Problem to solve: Across the following data, state how many lines include the word "computer". Provide the number alone.

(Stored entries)
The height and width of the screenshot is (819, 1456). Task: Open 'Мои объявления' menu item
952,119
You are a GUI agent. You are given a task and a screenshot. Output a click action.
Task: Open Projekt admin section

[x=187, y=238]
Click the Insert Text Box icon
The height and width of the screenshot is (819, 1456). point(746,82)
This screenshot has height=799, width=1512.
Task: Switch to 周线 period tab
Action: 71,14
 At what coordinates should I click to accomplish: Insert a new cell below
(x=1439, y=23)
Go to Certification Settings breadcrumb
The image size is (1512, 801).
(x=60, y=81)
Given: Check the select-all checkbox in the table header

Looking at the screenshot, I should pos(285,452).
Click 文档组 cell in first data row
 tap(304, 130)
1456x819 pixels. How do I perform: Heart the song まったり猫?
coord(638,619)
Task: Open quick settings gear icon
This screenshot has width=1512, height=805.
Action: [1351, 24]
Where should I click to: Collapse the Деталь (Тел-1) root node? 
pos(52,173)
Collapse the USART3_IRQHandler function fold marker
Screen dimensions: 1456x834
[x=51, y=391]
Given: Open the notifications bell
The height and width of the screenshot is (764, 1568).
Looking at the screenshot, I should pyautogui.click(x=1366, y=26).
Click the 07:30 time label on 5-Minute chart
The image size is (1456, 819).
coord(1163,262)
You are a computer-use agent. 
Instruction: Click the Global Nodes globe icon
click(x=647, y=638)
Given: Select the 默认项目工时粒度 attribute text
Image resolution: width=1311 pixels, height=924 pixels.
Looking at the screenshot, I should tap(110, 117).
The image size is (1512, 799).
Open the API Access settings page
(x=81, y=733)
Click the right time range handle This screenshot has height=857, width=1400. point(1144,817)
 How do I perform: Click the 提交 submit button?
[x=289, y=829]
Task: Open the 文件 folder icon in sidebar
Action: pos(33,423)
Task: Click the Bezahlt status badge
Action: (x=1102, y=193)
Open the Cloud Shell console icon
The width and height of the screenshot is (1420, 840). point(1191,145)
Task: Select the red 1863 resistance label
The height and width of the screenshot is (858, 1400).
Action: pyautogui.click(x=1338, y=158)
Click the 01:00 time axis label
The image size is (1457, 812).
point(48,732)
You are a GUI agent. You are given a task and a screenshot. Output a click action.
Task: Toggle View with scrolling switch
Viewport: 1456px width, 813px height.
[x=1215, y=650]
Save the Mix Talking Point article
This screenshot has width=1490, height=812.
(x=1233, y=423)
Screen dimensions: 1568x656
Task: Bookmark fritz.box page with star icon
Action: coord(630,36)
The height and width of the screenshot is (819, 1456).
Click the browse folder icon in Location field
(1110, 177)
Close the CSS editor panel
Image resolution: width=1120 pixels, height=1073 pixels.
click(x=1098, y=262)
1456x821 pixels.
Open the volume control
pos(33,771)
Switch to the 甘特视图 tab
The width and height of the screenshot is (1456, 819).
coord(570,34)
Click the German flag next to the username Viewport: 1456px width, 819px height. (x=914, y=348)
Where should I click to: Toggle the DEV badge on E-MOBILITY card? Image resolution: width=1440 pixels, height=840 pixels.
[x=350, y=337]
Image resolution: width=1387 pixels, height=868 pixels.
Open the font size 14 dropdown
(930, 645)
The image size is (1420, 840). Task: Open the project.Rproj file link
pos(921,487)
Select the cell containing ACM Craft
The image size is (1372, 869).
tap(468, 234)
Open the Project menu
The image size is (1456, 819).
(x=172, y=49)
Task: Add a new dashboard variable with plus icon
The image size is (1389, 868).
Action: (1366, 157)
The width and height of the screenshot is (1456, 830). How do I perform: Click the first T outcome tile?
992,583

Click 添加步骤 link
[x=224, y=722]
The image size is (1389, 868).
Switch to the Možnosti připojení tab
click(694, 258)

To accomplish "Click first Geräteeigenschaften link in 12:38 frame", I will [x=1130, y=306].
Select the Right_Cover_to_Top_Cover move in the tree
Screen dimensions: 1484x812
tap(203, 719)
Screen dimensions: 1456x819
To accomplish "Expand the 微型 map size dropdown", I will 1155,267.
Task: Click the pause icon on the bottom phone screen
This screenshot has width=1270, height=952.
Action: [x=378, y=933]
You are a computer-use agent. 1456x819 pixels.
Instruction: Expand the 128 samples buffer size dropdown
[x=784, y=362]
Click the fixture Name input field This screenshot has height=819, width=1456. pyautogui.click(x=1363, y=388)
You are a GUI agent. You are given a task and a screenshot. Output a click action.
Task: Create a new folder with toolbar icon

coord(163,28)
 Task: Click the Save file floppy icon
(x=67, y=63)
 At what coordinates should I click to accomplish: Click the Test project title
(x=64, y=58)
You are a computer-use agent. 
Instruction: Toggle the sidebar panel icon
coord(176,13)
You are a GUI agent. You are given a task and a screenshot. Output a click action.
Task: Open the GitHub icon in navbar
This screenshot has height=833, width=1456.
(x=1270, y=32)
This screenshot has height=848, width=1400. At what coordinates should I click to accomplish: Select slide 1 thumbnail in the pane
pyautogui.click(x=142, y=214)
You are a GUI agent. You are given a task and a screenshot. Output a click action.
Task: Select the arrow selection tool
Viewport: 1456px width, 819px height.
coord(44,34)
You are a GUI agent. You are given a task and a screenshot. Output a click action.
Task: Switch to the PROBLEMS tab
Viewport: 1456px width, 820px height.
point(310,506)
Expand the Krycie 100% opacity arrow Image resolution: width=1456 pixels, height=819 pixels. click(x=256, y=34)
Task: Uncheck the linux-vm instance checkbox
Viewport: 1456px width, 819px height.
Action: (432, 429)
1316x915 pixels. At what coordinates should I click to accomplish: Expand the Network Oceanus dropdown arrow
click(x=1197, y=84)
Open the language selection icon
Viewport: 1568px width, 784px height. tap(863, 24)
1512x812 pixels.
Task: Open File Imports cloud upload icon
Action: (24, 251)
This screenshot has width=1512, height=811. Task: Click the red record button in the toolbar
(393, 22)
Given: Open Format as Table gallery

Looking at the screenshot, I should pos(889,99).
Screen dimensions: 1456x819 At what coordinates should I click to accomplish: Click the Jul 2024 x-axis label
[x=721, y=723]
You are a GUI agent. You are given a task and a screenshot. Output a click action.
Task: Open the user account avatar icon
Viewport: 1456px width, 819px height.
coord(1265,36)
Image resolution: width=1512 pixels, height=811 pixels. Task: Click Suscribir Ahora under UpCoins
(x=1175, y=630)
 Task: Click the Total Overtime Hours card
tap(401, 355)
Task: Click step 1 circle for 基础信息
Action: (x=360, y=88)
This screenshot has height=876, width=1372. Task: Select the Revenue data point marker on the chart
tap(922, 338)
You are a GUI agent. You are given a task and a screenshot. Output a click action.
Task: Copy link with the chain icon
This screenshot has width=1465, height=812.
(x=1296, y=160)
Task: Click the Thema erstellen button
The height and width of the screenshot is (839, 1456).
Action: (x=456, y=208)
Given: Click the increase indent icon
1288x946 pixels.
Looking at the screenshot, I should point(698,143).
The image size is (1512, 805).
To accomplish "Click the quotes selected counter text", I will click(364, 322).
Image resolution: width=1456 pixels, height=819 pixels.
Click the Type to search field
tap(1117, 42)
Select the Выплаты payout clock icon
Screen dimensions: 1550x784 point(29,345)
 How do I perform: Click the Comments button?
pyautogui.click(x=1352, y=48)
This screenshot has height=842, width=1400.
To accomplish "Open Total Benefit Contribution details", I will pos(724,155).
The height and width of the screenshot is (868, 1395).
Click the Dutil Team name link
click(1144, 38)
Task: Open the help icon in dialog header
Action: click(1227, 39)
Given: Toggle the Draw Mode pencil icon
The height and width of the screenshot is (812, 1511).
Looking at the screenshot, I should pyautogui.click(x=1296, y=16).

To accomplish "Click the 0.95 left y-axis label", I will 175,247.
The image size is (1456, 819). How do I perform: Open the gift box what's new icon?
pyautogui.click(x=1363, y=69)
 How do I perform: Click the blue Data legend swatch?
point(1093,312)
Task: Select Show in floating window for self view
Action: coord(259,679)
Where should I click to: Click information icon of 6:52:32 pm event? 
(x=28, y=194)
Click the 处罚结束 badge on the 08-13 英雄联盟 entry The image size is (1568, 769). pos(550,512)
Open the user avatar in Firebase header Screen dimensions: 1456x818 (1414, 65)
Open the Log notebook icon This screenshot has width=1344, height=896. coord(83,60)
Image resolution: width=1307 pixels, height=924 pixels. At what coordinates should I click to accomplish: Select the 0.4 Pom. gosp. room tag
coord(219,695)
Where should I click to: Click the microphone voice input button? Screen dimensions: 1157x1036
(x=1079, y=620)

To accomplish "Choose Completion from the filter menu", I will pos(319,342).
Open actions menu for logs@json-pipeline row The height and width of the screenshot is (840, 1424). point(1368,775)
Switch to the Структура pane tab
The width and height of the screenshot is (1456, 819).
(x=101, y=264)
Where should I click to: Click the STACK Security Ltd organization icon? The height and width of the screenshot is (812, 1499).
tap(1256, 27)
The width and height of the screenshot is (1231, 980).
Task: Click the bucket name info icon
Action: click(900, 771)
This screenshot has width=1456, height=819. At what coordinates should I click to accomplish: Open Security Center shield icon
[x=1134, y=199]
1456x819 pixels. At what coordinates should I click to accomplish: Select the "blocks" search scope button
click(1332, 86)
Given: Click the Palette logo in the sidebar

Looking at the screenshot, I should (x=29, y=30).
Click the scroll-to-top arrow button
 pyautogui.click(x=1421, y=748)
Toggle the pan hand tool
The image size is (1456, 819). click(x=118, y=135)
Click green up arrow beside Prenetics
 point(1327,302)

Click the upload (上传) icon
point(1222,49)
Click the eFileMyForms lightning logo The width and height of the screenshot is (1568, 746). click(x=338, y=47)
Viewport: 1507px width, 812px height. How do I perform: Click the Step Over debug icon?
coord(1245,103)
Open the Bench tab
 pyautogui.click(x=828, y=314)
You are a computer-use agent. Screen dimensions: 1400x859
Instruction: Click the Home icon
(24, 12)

Reply to the exercise: 4